Thugfucker plays to the Cityfox: Enclave crowd.

Just when New York techno and house heads were (once again) convinced that the underground circuit had gone under, Cityfox came out of involuntary hibernation last weekend for a rousing Bushwick warehouse party.

Cityfox, a Zurich-based label named for that city’s debauched and decidedly un-Swiss club, last popped up in Brooklyn during a Christmastime blizzard. But that event—co-promoted as usual by listed—ran afoul of a nebulous bureaucratic agency that promoters claim was formed to shut down off-the-grid dance music marathons.

A slew of similar raids followed. Meanwhile, underground promoters like Verboten and BlkMarket Membership increasingly stuck to the “proper” venues sprouting along the Williamsburg waterfront. (Verboten’s eponymous dance club opened last month at 54 North 11th Street.) That was all well and good, but picky partiers missed the grimy warehouse vibe, that milieu’s liberal closing hours and its relatively permissive stance on the supplements needed to endure them.

So it was with some trepidation that the hordes showed up outside 114 Scott Avenue last Saturday for The Cityfox Experience: Enclave with DJs Mano Le Tough, Adriatique, DJ Tennis and Thugfucker. At 1 a.m., a line rumored to be three hours long snaked within a barren parking lot across from the venue. After a failed, pathetic attempt to pull rank, my friends and I briefly retreated to post-The Edge Williamsburg until the line died down.

Once inside, it was clear that reaching overcapacity had not been an issue. The cavernous industrial digs included several bars (none of which served alcohol past 4 a.m.), benches to crash on and the most consistent Brooklyn warehouse party trademark: interminable porta-potty lines.

Toward the start of the party, the label’s own Swiss house duo Adriatique had hit a high point with Polina’s “Agents of Time.” That track title aptly described the feel of a night and not-so-early morning that recalled a Bushwick whose multiple weekly raves—forgive the term—went mostly unnoticed by authorities when they had fewer residents to call in noise complaints. I noticed a couple of cops in the vicinity, but over 1,000 attendees—split more evenly between the sexes than the typical warehouse party sausage fest—bopped and shuffled without major incident.

DJ Tennis’ polarizing set came at primetime between 4 a.m. and 6 a.m. and peaked when he deployed Ten Walls’ “Walking With Elephants.” The buoyant crowd swelled around the big room’s midsection, where one ancient, straight-outta-Irvine-Welsh raver relic mounted the fearsome and (refreshingly, for this type of venue) crystalline KV2 speakers.

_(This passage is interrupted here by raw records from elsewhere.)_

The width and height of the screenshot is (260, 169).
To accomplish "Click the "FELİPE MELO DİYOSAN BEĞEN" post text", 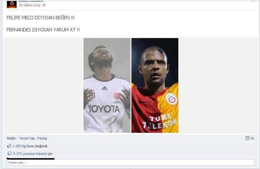I will [40, 18].

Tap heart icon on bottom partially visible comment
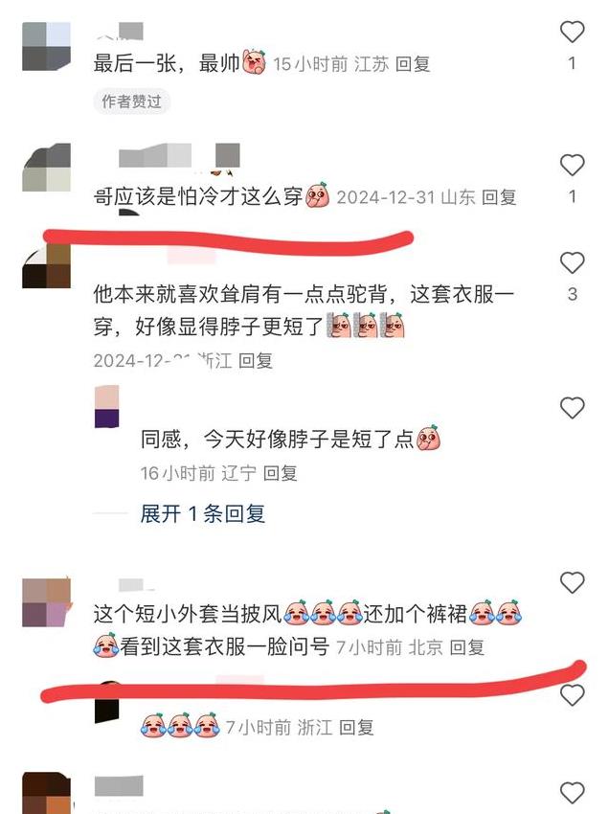[573, 793]
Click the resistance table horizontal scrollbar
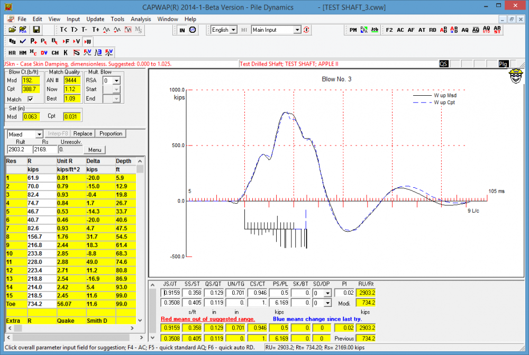The height and width of the screenshot is (355, 529). tap(71, 328)
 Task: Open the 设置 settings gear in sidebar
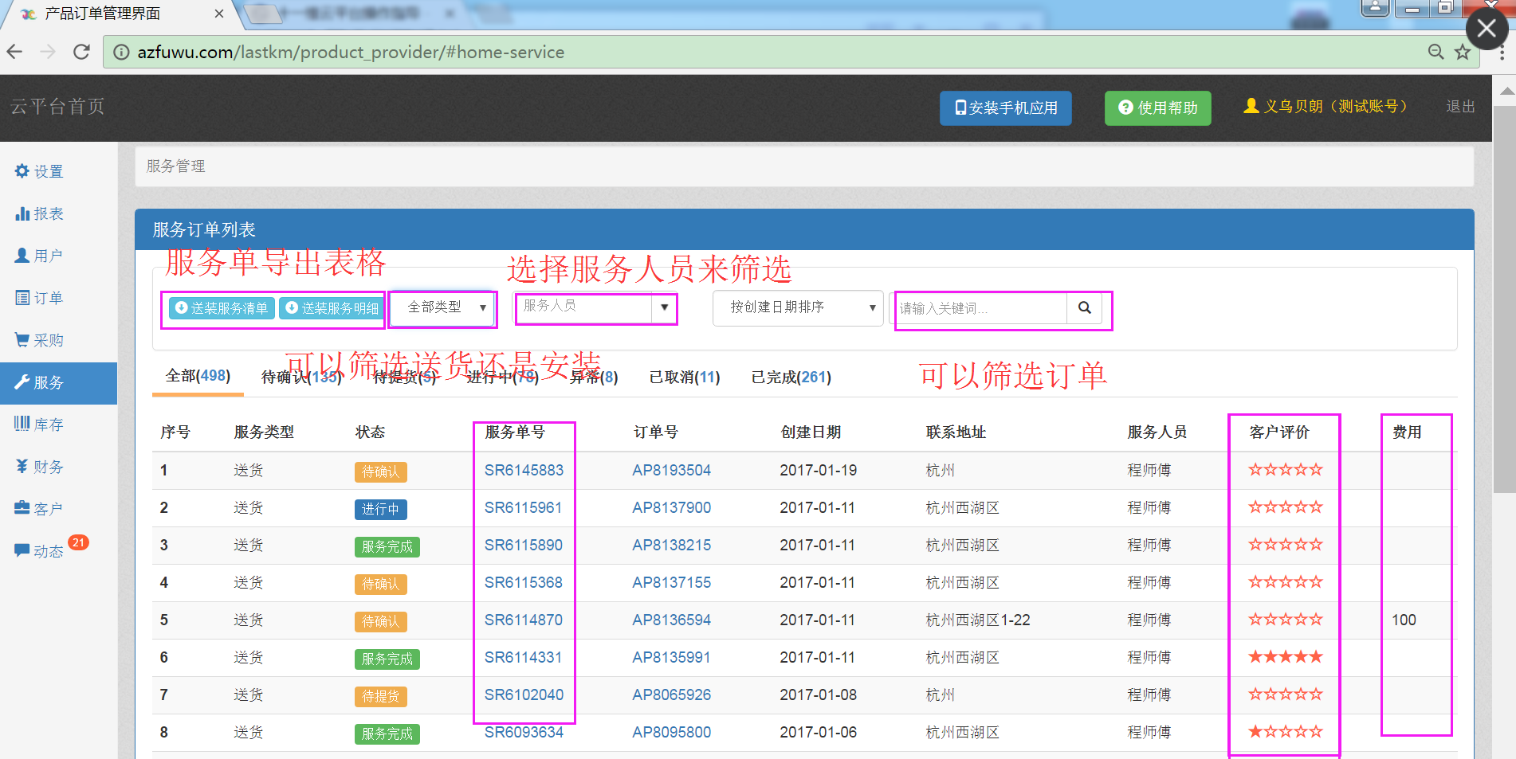39,171
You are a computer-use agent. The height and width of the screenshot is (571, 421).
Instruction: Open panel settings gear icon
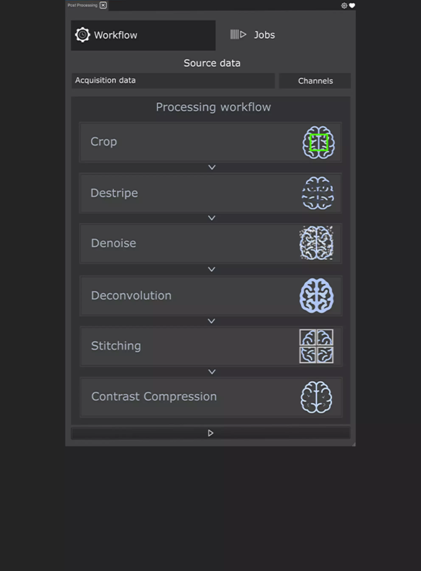click(344, 6)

As the sun began its dreaded rise, the men behind Thugfucker (onetime local Greg Oreck and Icelander Holmar Filipsson) ramped it up a notch. Co-founders with DJ Tennis (aka Manfredi Romano) of the Life and Death imprint, Thugfucker argued that despite some cyclical setbacks, the city’s underground was still very much alive with a rousing and discordant mix of Fear’s “New York’s Alright if you Like Saxophones.”

The party faithful ignored the dyspeptic lyrics (“New York’s alright if you wanna get pushed in front of the subway…if you like drunks in your doorway”), but Cityfox: Enclave had made them believe New York may be alright after all.